DESCRIPTION OF THE TASK
Copy the records starting at the line containing "You are a computer-use agent. Screen" and ending at the line containing "(1113, 481)", substituting "Expand" for "Collapse" and leaving everything else unchanged.

SUPPLIED DATA

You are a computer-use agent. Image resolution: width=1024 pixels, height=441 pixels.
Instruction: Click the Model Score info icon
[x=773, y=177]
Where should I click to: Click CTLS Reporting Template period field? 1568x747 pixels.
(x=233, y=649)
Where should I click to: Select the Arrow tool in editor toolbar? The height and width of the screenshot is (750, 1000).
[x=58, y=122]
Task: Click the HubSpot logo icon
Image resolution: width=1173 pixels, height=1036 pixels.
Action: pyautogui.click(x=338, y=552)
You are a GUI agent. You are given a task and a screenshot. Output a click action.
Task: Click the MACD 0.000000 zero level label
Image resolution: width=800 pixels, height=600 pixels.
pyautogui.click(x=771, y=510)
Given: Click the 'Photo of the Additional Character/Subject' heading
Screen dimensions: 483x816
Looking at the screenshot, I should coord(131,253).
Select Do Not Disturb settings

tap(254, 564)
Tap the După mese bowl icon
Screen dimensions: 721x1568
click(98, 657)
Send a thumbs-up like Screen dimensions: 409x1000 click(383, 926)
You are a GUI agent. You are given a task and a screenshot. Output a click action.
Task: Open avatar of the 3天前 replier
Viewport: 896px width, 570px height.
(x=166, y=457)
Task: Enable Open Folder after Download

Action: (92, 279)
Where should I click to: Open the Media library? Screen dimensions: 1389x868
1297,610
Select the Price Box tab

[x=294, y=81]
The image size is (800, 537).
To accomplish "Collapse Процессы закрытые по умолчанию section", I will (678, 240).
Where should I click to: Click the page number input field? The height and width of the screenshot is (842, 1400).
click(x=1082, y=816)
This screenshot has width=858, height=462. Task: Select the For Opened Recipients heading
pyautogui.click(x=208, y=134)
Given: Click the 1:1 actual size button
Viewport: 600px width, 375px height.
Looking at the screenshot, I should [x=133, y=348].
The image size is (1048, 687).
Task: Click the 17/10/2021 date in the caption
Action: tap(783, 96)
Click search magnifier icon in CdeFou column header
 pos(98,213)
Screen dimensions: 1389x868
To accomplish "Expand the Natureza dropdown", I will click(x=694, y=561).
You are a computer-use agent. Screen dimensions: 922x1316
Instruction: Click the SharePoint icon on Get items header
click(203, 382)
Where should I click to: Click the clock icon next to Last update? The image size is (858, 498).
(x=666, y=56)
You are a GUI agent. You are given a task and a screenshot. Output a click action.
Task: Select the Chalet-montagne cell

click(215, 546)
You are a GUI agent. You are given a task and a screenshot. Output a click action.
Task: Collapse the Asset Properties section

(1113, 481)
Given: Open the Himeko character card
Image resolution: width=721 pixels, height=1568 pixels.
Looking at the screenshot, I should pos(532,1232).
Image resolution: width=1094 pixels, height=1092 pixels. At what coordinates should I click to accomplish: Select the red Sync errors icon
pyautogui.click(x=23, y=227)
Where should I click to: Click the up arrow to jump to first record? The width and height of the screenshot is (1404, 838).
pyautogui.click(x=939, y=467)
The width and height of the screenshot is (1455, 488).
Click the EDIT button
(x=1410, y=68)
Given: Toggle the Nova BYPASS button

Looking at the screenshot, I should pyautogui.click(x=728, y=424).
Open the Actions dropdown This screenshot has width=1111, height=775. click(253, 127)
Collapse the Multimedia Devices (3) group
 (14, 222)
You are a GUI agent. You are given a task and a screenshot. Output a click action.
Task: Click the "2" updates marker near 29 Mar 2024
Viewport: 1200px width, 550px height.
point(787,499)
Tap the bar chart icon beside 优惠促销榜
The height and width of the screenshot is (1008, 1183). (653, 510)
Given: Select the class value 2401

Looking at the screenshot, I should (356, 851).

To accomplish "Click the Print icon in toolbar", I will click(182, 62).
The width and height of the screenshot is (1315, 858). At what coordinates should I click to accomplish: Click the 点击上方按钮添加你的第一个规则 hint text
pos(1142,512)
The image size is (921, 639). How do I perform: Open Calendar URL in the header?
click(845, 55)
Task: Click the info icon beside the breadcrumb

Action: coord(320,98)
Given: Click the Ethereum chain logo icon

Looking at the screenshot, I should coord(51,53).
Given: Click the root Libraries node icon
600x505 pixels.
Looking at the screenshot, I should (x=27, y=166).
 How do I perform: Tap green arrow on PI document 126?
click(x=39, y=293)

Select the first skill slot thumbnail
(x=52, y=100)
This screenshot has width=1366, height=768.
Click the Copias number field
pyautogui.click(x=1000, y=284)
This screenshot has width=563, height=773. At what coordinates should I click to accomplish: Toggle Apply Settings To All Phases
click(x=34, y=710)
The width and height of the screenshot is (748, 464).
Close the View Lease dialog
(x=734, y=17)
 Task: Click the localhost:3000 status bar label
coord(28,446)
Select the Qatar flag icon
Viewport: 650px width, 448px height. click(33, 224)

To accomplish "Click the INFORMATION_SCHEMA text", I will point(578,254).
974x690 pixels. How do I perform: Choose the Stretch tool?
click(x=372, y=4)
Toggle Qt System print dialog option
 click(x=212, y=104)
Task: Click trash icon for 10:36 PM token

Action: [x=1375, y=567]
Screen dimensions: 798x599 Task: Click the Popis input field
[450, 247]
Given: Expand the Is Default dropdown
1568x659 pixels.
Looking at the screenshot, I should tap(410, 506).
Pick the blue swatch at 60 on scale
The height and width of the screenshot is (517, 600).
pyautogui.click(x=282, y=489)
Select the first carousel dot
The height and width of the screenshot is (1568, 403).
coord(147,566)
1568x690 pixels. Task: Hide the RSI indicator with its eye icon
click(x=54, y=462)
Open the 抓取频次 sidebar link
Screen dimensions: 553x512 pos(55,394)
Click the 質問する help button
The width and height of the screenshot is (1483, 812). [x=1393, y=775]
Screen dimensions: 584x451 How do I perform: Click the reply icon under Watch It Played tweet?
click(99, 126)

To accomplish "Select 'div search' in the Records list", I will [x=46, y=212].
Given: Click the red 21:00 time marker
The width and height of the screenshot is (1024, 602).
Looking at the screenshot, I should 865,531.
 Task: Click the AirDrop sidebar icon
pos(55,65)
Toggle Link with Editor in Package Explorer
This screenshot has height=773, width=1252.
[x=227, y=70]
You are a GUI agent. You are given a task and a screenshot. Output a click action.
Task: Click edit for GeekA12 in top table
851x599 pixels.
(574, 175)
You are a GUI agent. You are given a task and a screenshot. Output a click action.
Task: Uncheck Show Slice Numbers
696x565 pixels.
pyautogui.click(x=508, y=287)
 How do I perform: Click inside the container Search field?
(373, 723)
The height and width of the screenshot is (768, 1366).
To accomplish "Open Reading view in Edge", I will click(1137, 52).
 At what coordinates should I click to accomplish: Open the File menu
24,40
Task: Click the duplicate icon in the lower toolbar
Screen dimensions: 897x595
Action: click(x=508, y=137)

EXERCISE SOLUTION
You are a computer-use agent. Screen dimensions: 922x1316
Instruction: Click the SharePoint icon on Get items header
click(203, 382)
Where should I click to: Click the clock icon next to Last update? The image size is (858, 498).
(x=666, y=56)
You are a GUI agent. You are given a task and a screenshot. Output a click action.
Task: Select the Chalet-montagne cell

click(215, 546)
You are a GUI agent. You are given a task and a screenshot. Output a click action.
Task: Expand the Asset Properties section

(1113, 481)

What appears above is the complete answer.